The Impact Assessment Agency of Canada (IAAC), on behalf of the minister of Environment and Climate Change, announced the decision late Friday.
The expansion of the Coalspur Mines Vista project, which is already the largest thermal coal mine in Canada, would make it the largest thermal coal mine in North America.
Fraser Thomson, climate director at the environmental law organization Ecojustice, said local environmental groups are "deeply disappointed" by the decision.
"Our clients had asked the federal government to honour its commitments and to ensure that basic safeguards were put in place against the dangers of unchecked thermal coal expansion," Thomson told CBC on Tuesday.
"Instead, Canada is now doubling down on the mining and the export of one of the world's dirtiest fossil fuels.
"By refusing to designate the Vista coal mine for an impact assessment, the federal government has removed this critical guardrail on thermal coal development."
Expansion didn't meet threshold for assessment
Coalspur Mines is expanding its project underground and expanding Vista's surface thermal coal mine pits westward, with an area of about 630 hectares.
The expansion will use existing mine infrastructure like conveyor belts, raw and clean coal storage areas, coal preparation facilities, roads, refuse storage areas and rail loadout, the IAAC said in its analysis report.
The mine, which will also include a freshwater pipeline, is expected to operate for 11 years.
In its decision, the IAAC said regulations require a federal environmental assessment for the expansion of an existing mine when the expansion would result in an increase in the area of mining operations of 50 per cent or more — and in the case that total coal production capacity would be 5,000 tonnes per day or more after the expansion.
Coalspur informed the federal government the total coal production capacity after the expansion would be 21,960 tonnes per day, of which the expansion would account for 7,202 tonnes.
While the daily production capacity would exceed 5,000 tonnes per day, the expansion would not increase the area of mining operations by 50 per cent or more, the IAAC said in its decision.
The project would increase the area of mining operations by 44 per cent, it said.
Trevor Bamsey, president of the Hinton and District Chamber of Commerce, said Vista is an anchor in the community, employing 450 people with high-paying jobs.
"Luckily, Hinton has many anchors as our key industries in town, and they're definitely one of them. And they've been one of them for a long time," Bamsey told the CBC Tuesday.

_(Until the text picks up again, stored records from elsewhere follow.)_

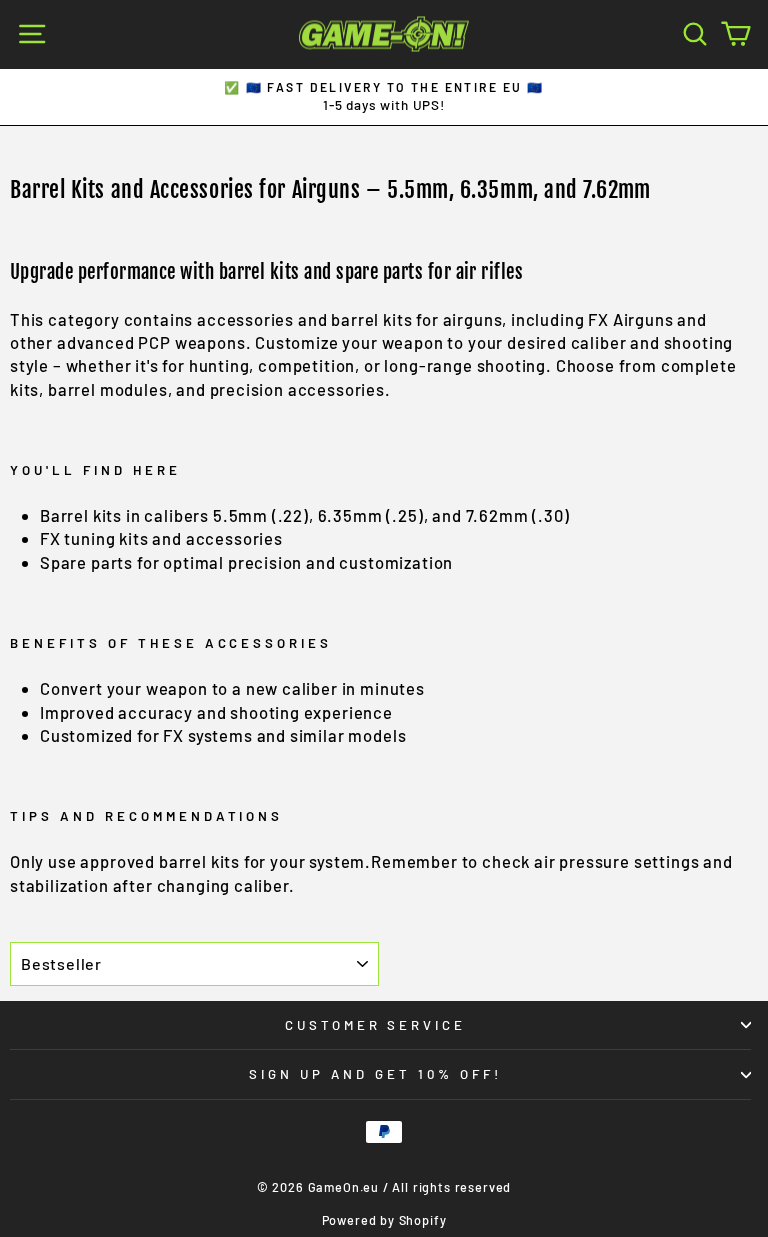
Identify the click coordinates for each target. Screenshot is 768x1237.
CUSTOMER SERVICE (376, 1025)
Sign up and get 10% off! (375, 1074)
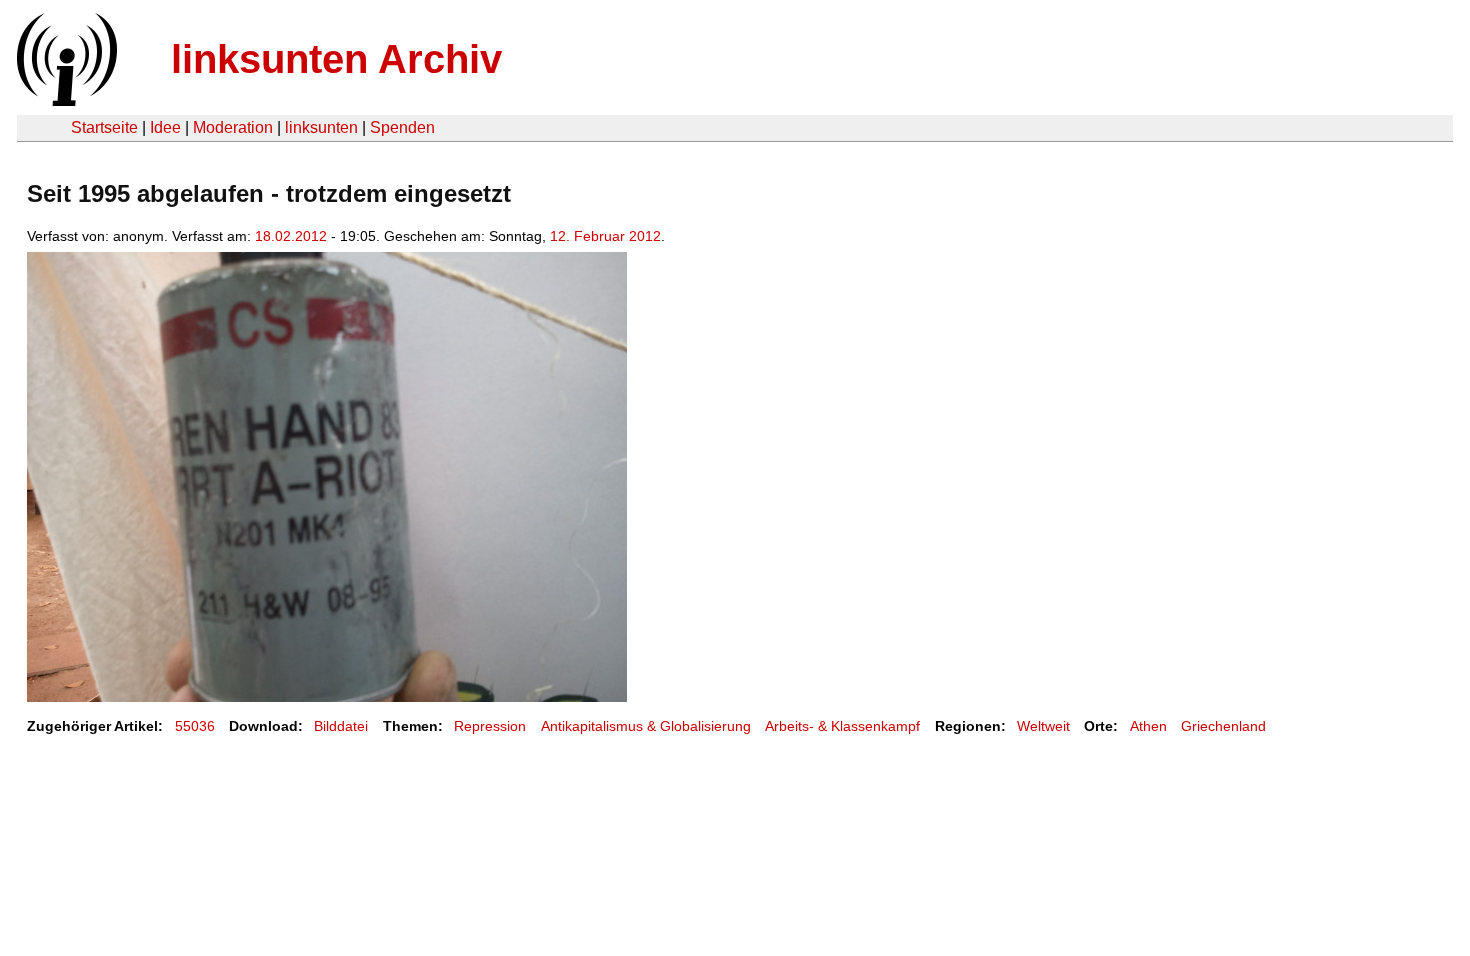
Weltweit (1043, 726)
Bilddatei (341, 726)
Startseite (104, 127)
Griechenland (1223, 726)
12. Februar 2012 (605, 236)
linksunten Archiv (336, 59)
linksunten (321, 127)
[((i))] (65, 100)
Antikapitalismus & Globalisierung (646, 726)
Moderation (233, 127)
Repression (490, 726)
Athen (1148, 726)
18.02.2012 (291, 236)
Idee (165, 127)
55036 (195, 726)
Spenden (402, 127)
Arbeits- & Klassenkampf (842, 726)
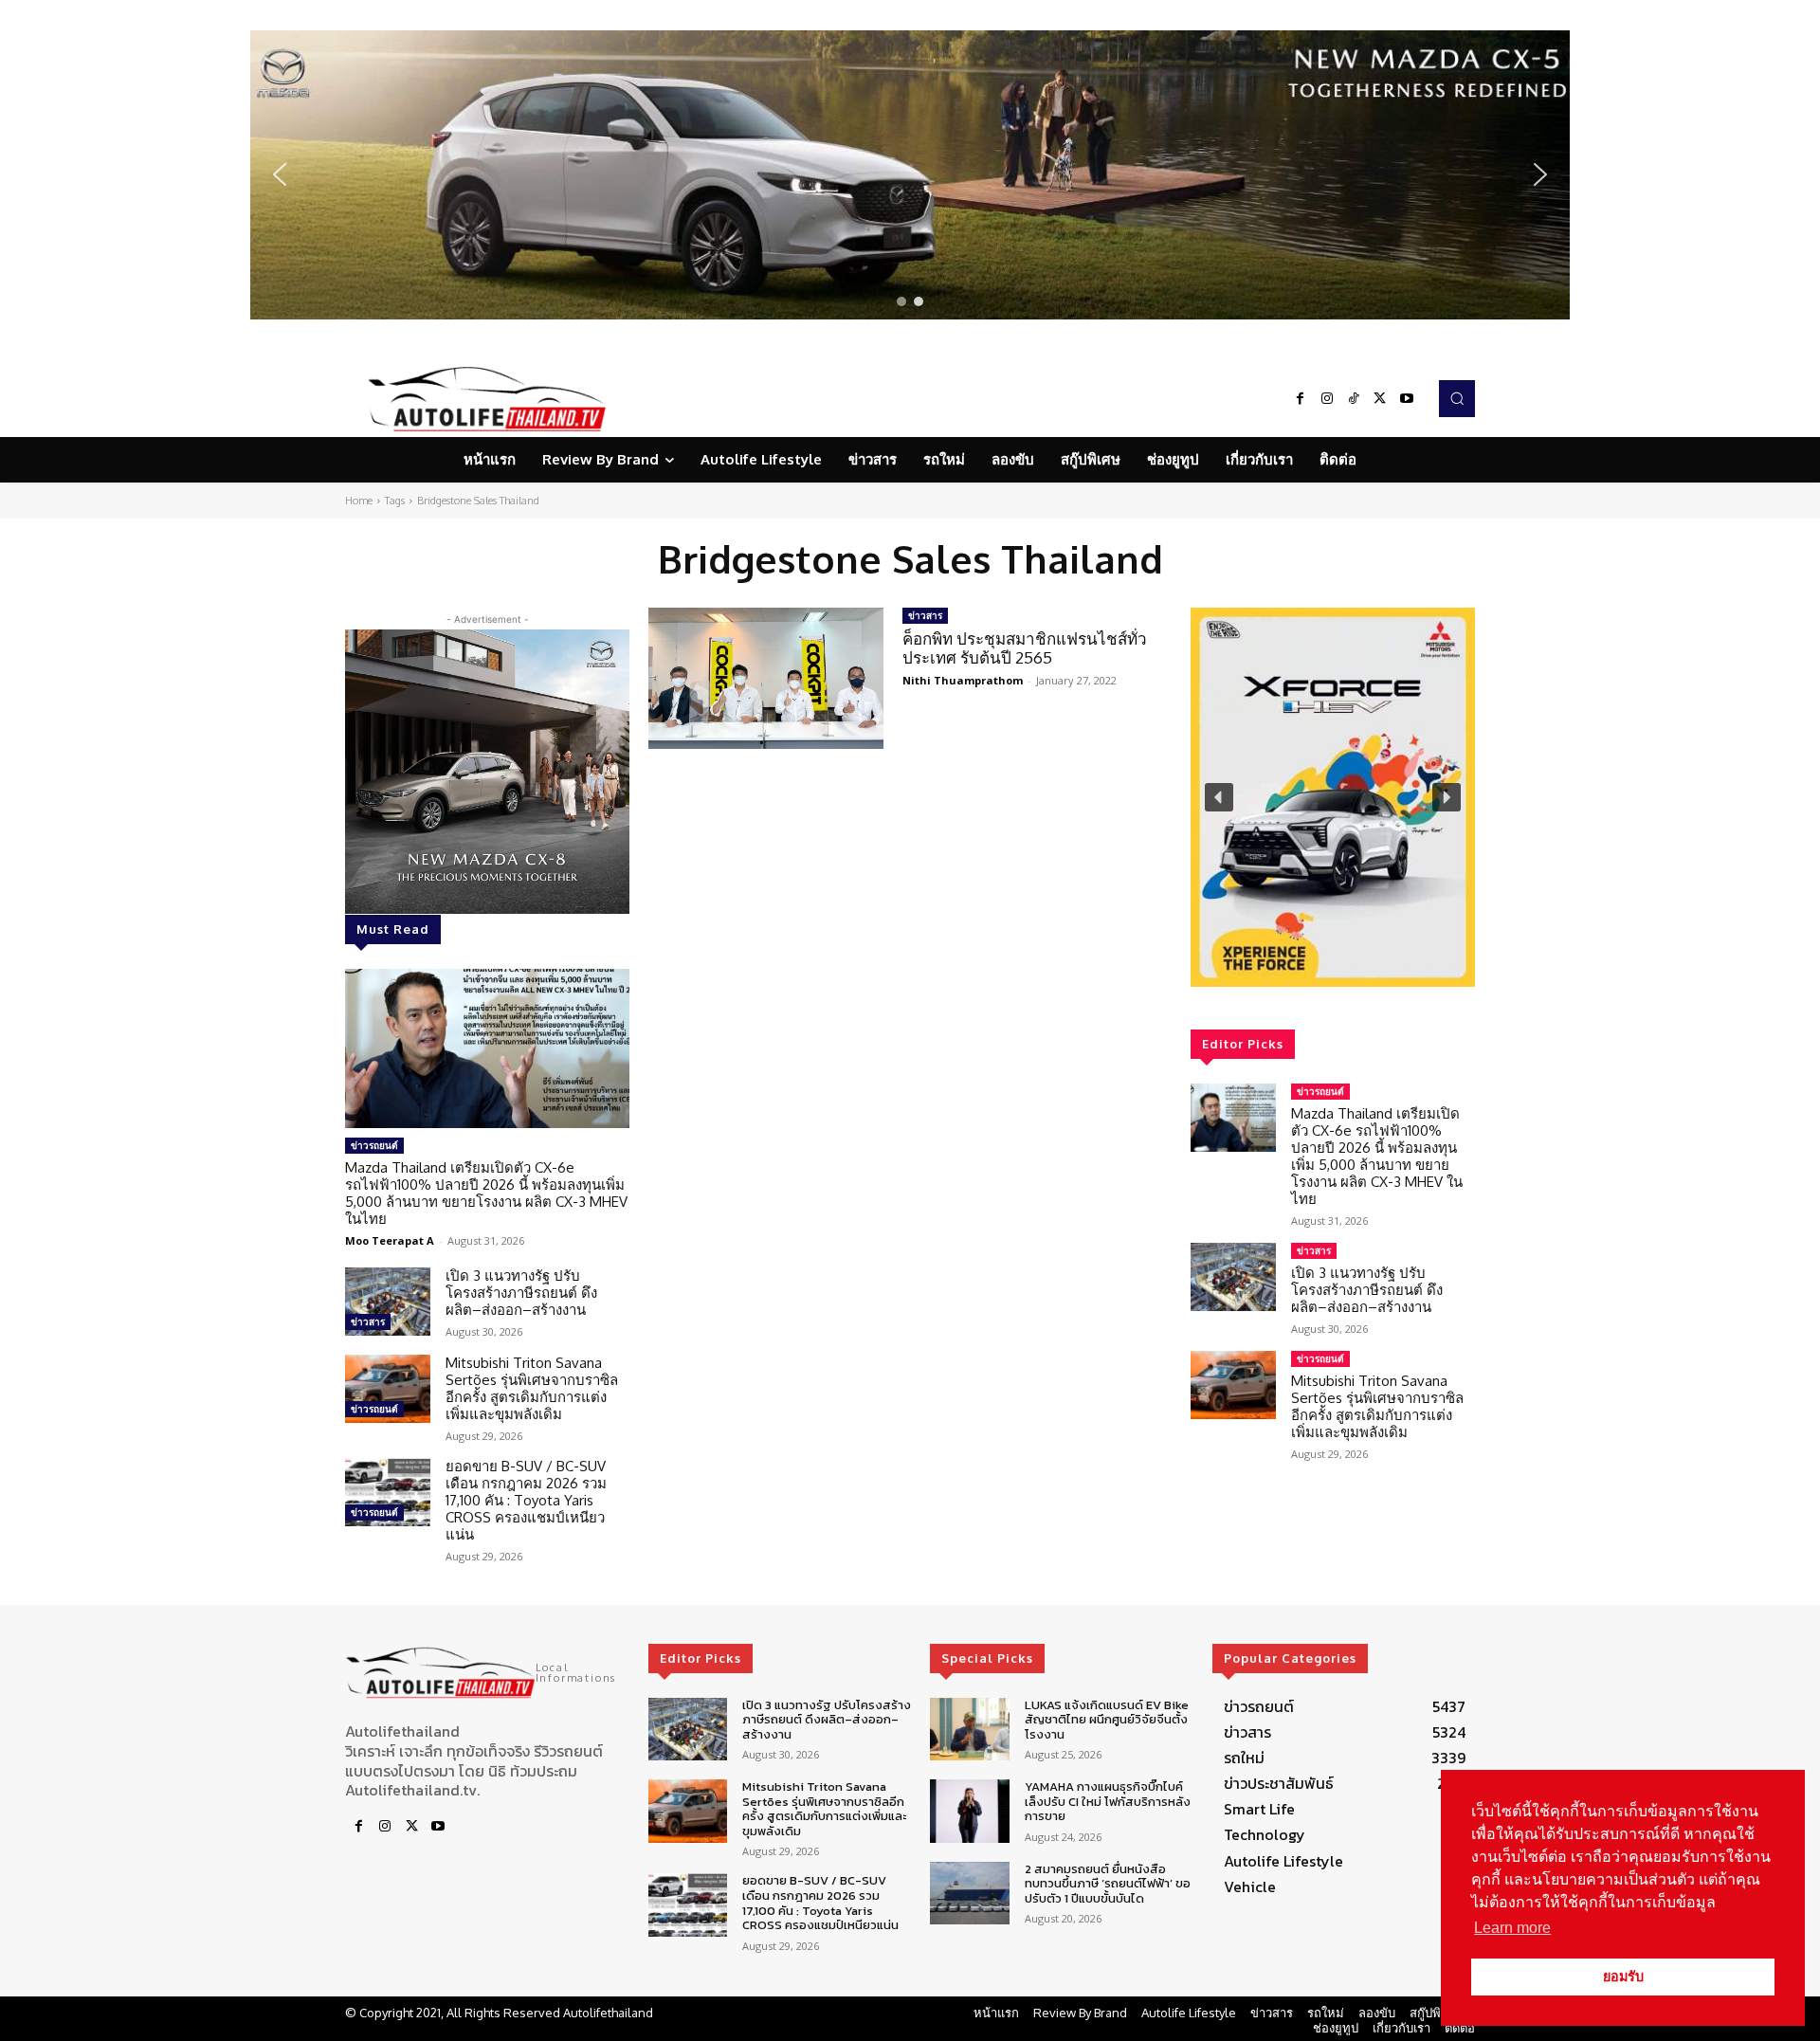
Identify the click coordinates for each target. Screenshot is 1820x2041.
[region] (910, 174)
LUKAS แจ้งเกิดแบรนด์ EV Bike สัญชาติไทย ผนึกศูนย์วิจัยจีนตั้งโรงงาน (1107, 1719)
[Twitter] (1380, 399)
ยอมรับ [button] (1623, 1976)
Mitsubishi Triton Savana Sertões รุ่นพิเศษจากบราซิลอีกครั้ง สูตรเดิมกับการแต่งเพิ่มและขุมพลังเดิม (532, 1388)
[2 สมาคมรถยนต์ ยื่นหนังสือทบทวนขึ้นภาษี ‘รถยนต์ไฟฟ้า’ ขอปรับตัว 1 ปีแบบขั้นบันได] (969, 1893)
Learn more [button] (1512, 1928)
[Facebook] (1300, 399)
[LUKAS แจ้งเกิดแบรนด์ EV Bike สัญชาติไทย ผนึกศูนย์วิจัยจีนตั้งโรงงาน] (969, 1729)
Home (359, 500)
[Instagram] (1327, 399)
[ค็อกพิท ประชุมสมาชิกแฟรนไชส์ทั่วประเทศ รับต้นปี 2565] (765, 678)
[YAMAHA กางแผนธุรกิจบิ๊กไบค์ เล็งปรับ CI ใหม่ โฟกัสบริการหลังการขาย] (969, 1811)
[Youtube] (1406, 399)
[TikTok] (1353, 399)
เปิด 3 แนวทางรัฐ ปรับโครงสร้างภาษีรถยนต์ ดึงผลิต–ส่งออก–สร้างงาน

Previous federal review had said permits were needed
The IAAC considered input from 20 Indigenous groups, environmental groups and members of the public.
In 2020, then-federal environment minister Jonathan Wilkinson ordered a joint federal-provincial review of both the expansion and the underground test mine. That review collapsed last year when the Supreme Court of Canada ruled Ottawa's Impact Assessment Act was unconstitutional.
But by then the Department of Fisheries and Oceans had reviewed plans for both projects and decided they required permits under two different pieces of legislation, including the Fisheries Act.
Area waterways are habitat for the endangered Athabasca rainbow trout and the bull trout, Alberta's provincial fish.
A provincial assessment will take place, but Thomson of Ecojustice said he thinks it won't be as thorough as the federal government's assessment would have been.